Dula turned his chill gaze on her. ‘’Miss Crow, for someone who lives two hundred miles away in Atlanta, you seem to know an awful lot about Mrs. Walkingstick’s husband. You two don’t have any little secret sweet thing going on, do you?”
Mary’s throat grew tight. Once we did, she wanted to say. Very secret and far sweeter than you can imagine. “I’ve known Jonathan Walkingstick all my life, Sheriff,” she replied steadily, keeping her eyes away from Ruth. “I can absolutely assure you that he would not kidnap his own child. Has anybody even tried to get in touch with him?”
“We’ve notified the Pisgah County sheriff and the Cherokee tribal police,” Dula said. “They haven’t found him yet.”
“Gabe loaned me this.” Ruth raised a cell phone. “I’ve called the store every fifteen minutes, but he’s not there. He’s still out with his hunting party.”
“Did he say who he was taking with him? Where they were going?”
Ruth shook her head. “Out for boar is all he said.”
“That’s probably Cherokee County,” said Mary. “Southwest Carolina.”
“You hunt boar, too, Ms. Crow?” Dula smirked.
“No. But I grew up there.”
“Okay, folks,” the sheriff said, putting his pad back in his pocket. “That’s it for tonight.”
“What are you going to do?” Mary asked him.
“I’ve got some boys coming over at first light with their bloodhounds. Those dogs can find most anything, living or dead.”
Ruth covered her face with her hands. Mary noticed two huge wet spots on her T-shirt, directly over her breasts. Then she realized that even though her baby was gone, Ruth was still a nursing mother.
“I’ll see you folks first thing tomorrow,” Dula threw over his shoulder as he walked, toward his cruiser. “Get some sleep.”
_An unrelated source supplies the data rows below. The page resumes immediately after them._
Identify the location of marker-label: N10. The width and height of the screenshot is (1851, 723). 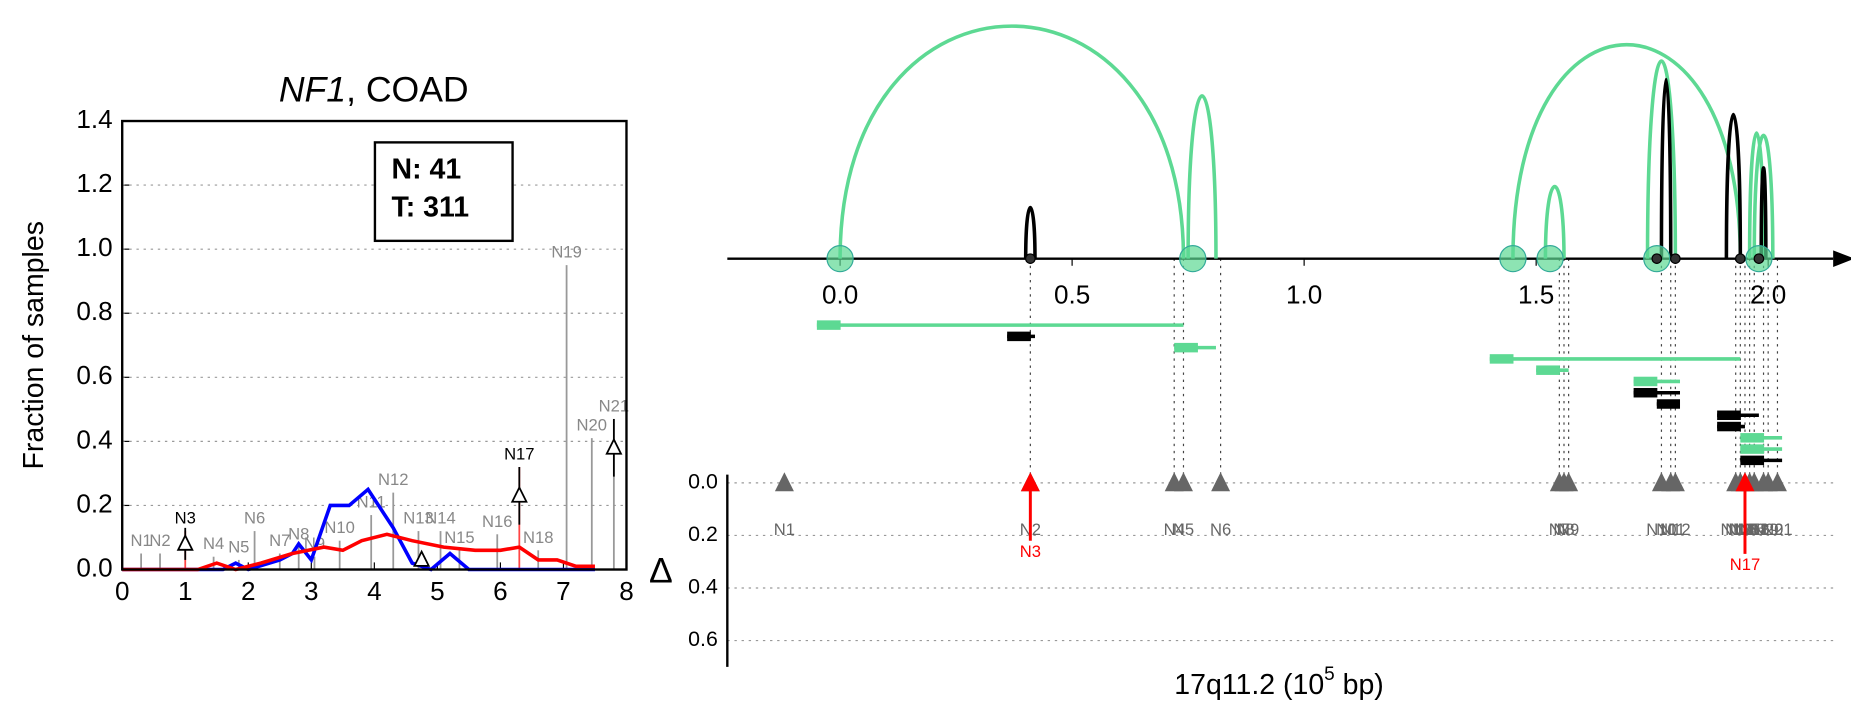
(1661, 530).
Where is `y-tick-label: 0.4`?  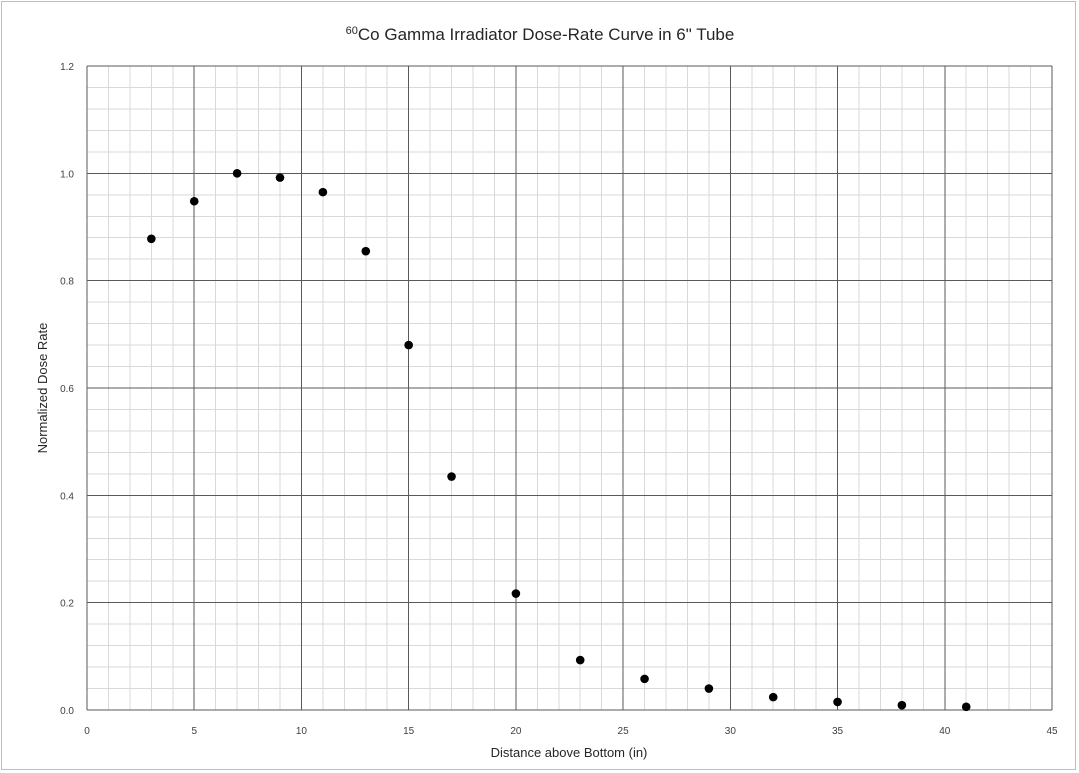 y-tick-label: 0.4 is located at coordinates (67, 496).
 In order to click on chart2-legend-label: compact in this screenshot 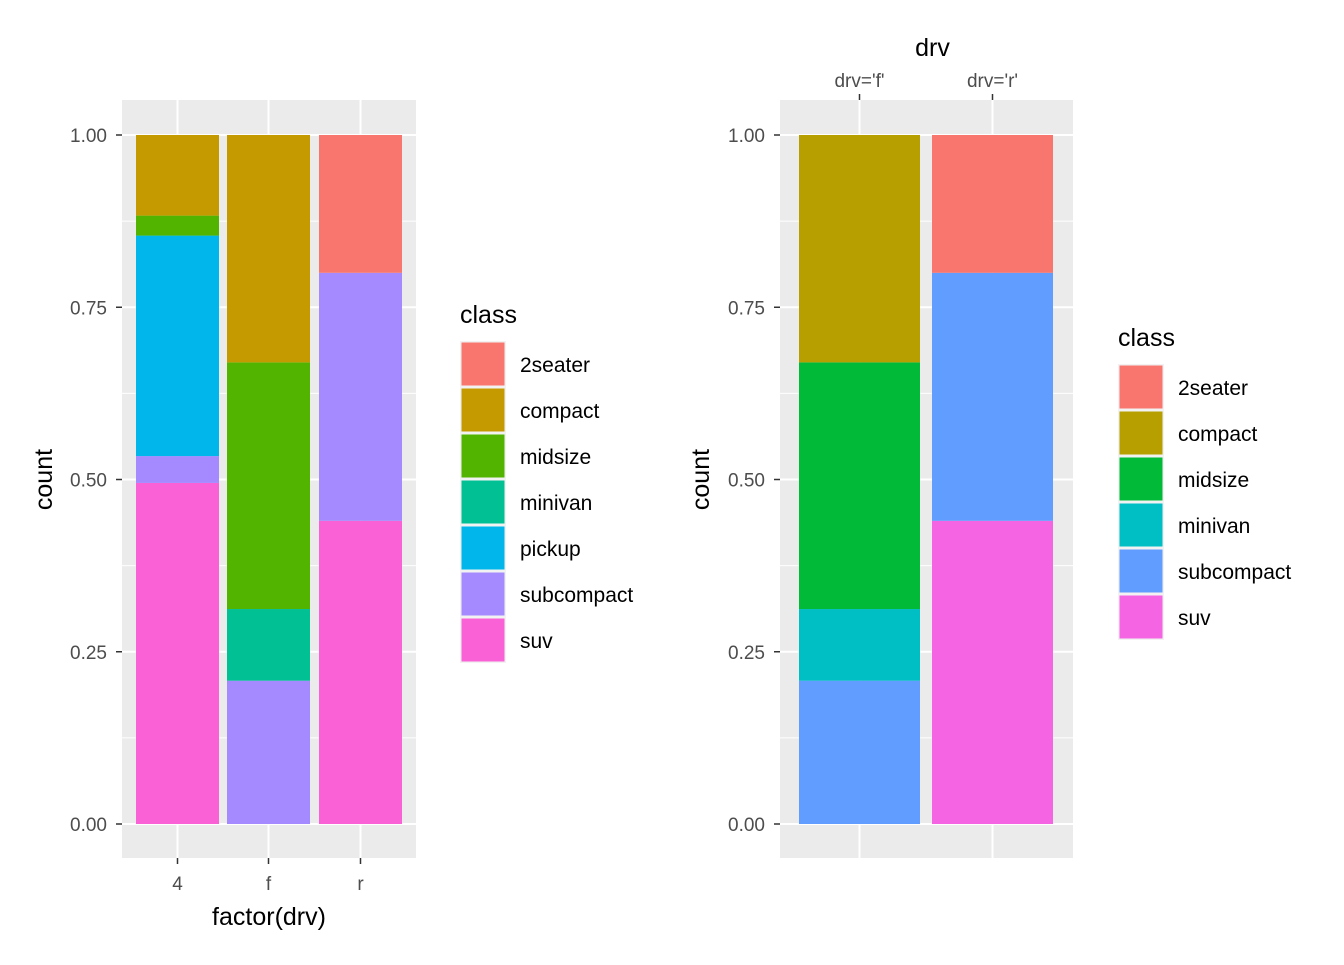, I will do `click(1218, 434)`.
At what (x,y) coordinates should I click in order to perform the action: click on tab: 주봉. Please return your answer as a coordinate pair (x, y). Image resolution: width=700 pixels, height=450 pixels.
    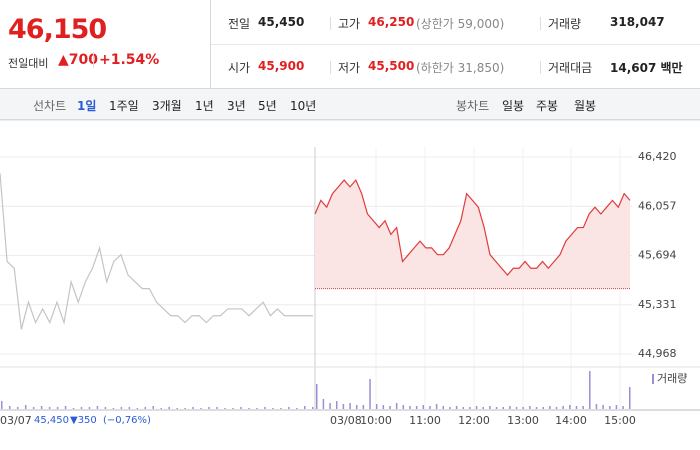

They stood in stunned silence after Dula left, then Ruth began to weep.
“I’m so sorry…” Her apology came out in wrenching sobs. “Jonathan was right. I never should have come here…”
As Ruth wept, Mary sat numbly, unable to comfort her. Once again, Jasmine Harris’s scream echoed in her head, this time joined by a newer, smaller voice, both crying for help, both turning dark, imploring eyes directly at her.